Effects of shallow non-inversion tillage on sandy loam soil properties and winter rye yield in organic farming

Due to an expected improvement of soil quality and soil water storage, the substitution of mouldboard ploughing by reduced tillage was identified as a potential climate change adaptation measure for organic farming in a relatively dry region with a humid continental climate. In a field trial on a sandy loam soil in eastern Germany, reduced tillage was carried out to 6 cm soil depth by means of a ring cutter and compared to mouldboard ploughing with 25 cm tillage depth. In the present study, the influence of ring cutter tillage on soil properties was investigated for the first time. The effects of shallow ring cutter tillage on soil physical parameters, soil organic matter distribution, soil mineral nitrogen content, total nitrogen uptake by the crop, root content, and grain yield of organically grown winter rye (Secale cereale L.) were analysed in the uppermost 20 cm of a sandy loam soil and compared to those of mouldboard ploughing. Under ring cutter tillage, soil bulk density was in 8-20 cm soil depth by up to 15% higher than under mouldboard ploughing. In 9-15 cm soil depth, ring cutter tillage resulted in smaller contents of coarse macropores and mesopores, more micropores, and an 11% smaller available water capacity compared to mouldboard ploughing. The total nitrogen uptake by winter rye was in the ring cutter treatment by up to 44% smaller than in the mouldboard plough treatment. Root content was up to 209% higher in 1-6 cm soil depth and up to 71% smaller in 8-20 cm soil depth after ring cutter tillage than after mouldboard ploughing. Winter rye yield declined by 22-43% in the ring cutter treatment relative to the mouldboard plough treatment.

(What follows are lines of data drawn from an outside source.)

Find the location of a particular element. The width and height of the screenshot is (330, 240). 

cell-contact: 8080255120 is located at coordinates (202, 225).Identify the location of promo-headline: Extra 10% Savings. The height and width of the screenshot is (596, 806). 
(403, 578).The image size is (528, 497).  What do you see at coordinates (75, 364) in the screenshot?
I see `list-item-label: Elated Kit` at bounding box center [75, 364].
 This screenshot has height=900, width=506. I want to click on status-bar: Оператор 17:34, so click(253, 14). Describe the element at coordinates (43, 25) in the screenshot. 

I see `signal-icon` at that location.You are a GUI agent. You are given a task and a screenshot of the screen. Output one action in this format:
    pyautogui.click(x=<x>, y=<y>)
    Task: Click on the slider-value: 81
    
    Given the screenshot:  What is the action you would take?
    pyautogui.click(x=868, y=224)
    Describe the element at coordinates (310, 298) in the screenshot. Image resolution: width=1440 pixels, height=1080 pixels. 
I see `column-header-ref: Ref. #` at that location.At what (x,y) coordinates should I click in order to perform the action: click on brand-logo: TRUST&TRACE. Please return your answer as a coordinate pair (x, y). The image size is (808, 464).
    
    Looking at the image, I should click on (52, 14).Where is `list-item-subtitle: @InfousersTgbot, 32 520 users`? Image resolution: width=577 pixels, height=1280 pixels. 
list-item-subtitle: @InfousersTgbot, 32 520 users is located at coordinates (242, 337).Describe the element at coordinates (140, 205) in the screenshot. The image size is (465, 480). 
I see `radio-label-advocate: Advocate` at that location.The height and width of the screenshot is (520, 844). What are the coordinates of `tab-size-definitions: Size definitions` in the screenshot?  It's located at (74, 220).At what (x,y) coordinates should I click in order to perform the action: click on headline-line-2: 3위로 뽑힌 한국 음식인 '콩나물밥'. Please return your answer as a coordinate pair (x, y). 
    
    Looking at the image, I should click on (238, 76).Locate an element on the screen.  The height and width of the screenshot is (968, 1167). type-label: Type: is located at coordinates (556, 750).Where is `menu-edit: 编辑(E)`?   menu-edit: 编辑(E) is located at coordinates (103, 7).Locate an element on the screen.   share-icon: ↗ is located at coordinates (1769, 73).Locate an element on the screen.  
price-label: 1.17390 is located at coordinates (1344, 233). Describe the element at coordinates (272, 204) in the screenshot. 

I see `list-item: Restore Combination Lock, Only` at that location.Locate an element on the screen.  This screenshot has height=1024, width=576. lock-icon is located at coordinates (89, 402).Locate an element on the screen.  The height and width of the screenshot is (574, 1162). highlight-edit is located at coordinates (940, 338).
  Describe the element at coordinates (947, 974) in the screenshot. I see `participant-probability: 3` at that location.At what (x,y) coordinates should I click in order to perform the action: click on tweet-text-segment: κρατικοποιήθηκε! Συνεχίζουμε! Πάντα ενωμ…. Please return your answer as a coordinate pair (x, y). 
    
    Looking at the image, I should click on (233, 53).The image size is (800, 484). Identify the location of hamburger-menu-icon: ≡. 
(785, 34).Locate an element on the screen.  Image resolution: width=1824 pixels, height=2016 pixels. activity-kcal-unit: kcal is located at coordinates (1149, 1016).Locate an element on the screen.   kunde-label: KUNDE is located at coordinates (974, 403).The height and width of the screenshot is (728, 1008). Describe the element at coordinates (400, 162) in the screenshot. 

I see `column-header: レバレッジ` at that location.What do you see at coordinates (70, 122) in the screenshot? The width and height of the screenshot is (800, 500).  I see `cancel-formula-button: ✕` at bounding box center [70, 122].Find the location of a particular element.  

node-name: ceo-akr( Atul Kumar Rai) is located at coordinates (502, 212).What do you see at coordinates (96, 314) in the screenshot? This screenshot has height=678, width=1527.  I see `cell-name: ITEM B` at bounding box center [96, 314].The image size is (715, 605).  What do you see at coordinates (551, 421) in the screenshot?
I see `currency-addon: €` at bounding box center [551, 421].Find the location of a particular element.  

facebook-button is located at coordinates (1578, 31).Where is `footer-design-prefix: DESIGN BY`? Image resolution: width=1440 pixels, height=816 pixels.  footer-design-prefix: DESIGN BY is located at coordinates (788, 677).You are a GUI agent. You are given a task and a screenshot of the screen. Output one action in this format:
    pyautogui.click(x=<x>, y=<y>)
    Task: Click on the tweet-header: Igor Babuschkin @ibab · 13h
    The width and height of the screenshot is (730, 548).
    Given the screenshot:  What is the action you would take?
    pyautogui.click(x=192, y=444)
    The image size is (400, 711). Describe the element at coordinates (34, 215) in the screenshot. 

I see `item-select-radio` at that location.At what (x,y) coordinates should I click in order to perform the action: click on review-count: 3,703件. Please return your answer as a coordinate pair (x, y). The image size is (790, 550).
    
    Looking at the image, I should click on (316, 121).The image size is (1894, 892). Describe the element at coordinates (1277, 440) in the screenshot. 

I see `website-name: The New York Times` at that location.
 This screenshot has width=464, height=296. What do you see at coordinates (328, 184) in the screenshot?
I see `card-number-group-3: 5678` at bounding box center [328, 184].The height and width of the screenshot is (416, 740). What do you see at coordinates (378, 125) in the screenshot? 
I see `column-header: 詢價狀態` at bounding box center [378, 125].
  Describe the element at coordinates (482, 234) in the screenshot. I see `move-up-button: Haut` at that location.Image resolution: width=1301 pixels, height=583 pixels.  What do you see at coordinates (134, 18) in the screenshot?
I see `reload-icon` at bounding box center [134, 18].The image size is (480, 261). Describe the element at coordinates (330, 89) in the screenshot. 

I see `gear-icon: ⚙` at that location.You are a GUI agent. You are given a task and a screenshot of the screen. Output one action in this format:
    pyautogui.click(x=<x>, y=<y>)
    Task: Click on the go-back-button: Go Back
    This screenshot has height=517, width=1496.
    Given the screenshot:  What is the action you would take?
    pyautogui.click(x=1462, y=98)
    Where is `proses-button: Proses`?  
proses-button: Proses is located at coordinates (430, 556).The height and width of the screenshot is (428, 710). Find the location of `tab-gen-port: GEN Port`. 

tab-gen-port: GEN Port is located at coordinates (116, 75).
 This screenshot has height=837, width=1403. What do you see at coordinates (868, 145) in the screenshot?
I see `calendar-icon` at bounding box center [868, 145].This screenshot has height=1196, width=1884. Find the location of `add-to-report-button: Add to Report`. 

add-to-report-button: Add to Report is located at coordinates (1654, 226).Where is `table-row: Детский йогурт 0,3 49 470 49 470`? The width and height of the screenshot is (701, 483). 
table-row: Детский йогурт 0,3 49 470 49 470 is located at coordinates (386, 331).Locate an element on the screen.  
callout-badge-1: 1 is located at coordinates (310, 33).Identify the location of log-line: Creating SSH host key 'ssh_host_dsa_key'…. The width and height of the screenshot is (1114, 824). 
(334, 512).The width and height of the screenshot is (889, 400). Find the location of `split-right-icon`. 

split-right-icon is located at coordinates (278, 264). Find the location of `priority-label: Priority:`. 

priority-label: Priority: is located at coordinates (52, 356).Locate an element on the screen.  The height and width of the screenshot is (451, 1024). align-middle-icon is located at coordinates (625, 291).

Shallow ring cutter tillage resulted in a root growth-restricting soil compaction in the non-tilled soil layers below 6 cm depth and led to a limitation of nitrogen mineralisation until spring. Both effects likely caused the considerable reduction of crop yield. The results suggest that shallow ring cutter tillage in organic farming seems to be not suitable for sandy loam soils as long as the risk of a soil compaction-induced limitation of root growth and nitrogen supply cannot be minimised.

Automated summary

This study investigated the potential climate change adaptation measure of reduced tillage for organic farming in a relatively dry region. The results showed that shallow ring cutter tillage on sandy loam soil led to increased soil bulk density, decreased available water capacity, and reduced crop yield.